The battle in Iraq in the "terrorists' war against us," as McCain described the occupation, has been thwarted -- in part by Bush himself, with his diversion from the hunt for the 9-11 suspects in Afghanistan to his demonstration of our military forces' 'shock and awe' in Iraq. If Iraq is, in fact, the 'center' of the U.S. terror war -- an ambition which Bush shares earnestly with bin-Laden to the point of promoting and repeating the terrorists taunts and declarations -- then he's losing, miserably and tragically.
Amazingly, it's Iran who has been opportunistically labeled by Bush as the most pernicious threat to America in their alleged sponsoring of terrorism around the world and in Iraq. But it goes without much comment from the White House that Bush's newly-ascended Iraqi cohorts are literally 'hand-in-hand' with the demonized Iranian regime, forging new agreements on regional security and forming mutually beneficial economic partnerships.
Moreover, the militarized elements of the Iraqi resistance to the U.S./Maliki regime who identify themselves as 'al-Qaeda' (mostly operating from within the Sunni enclaves) are competing in their struggle for power, influence, and territory with the Shiite combatants who the U.S. say receive support from Iran. It may be technically correct for Bush to posture as if he's in a direct battle with the 9-11 fugitives he let escape from Tora Bora over five years ago, but the 'situation on the ground' in Iraq has Bush directing our forces to fight and die on just one side of the multi-fronted sectarian war.

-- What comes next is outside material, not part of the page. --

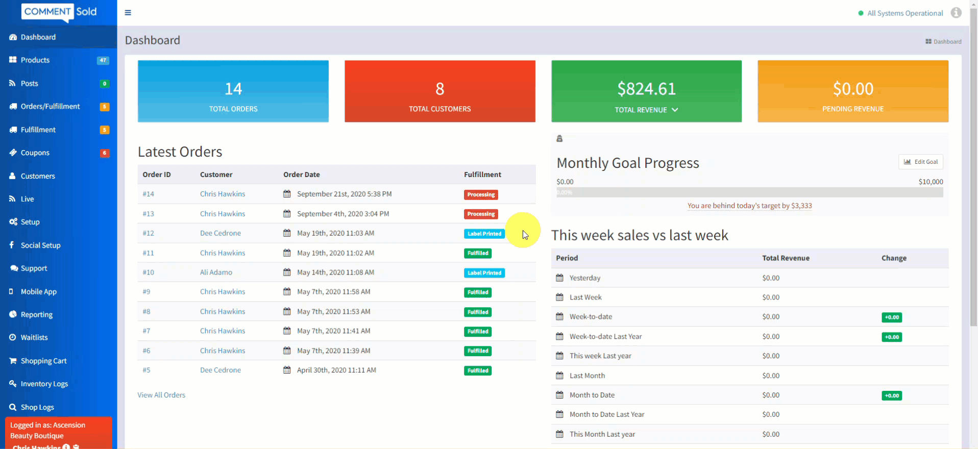Click the calendar icon beside order #14 date
978x449 pixels.
(x=287, y=194)
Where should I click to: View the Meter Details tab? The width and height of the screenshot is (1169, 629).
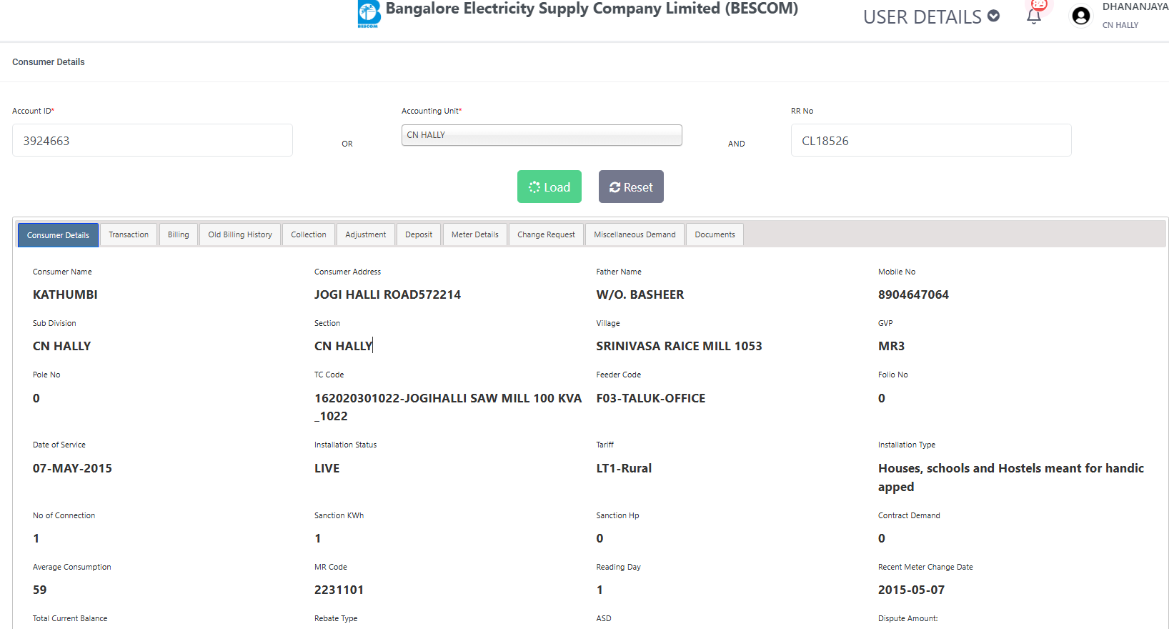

Republican candidate, Tom Tancredo is among those who see Iraq as the staging ground for their ideological war against the bogeymen they fear will 'follow them home' from their manufactured aggression and retaliate for the U.S. military forces' (and their president's) rape and pillage of the Middle Eastern homeland. "The war is not actually in Iraq," Tancredo told the debate audience. "The war is with radical Islam. That's who we are at war with," he said.
"We have to understand it, Iraq is a battlefield in that war," he insisted. "We have to disengage as the police force in Iraq. But we cannot leave the country. We cannot leave because this is not a war that will end with our departure."
As threatening as it may well be to have individuals associated with al-Qaeda or Iran consolidating power in Iraq, the fact will remain that it is Iraqis themselves who will decide that allegiance; and it will ultimately and increasingly just be Iraqis who our soldiers are killing, detaining, and uprooting. As long as Bush and his republican enablers insist on keeping our troops in place in Iraq, defending the fractured rule of the installed Iraqi regime, our nation will increasingly find ourselves in a greater war with the very Iraqis Bush and his republican defenders claim to be liberating behind their blundering militarism.
One of the most convoluted republican rationales for perpetuating Bush's Iraq folly came from Arkansas Governor Mike Huckabee as he cast the occupation in the mold of Powell's 'Pottery Barn' analogy; almost channeling Nixon's argument that the 'prestige' of America would be damaged if we withdrew from his quagmire.
"What we did in Iraq, we essentially broke it," Huckabee said in the debate. "It's our responsibility to do the best we can to try to fix it before we just turn away," he argued. "Because something is at stake. ... We've got a responsibility to the honor of this country and to the honor of every man and woman who has served in Iraq and ever served in our military to not leave them with anything less than the honor that they deserve," he said.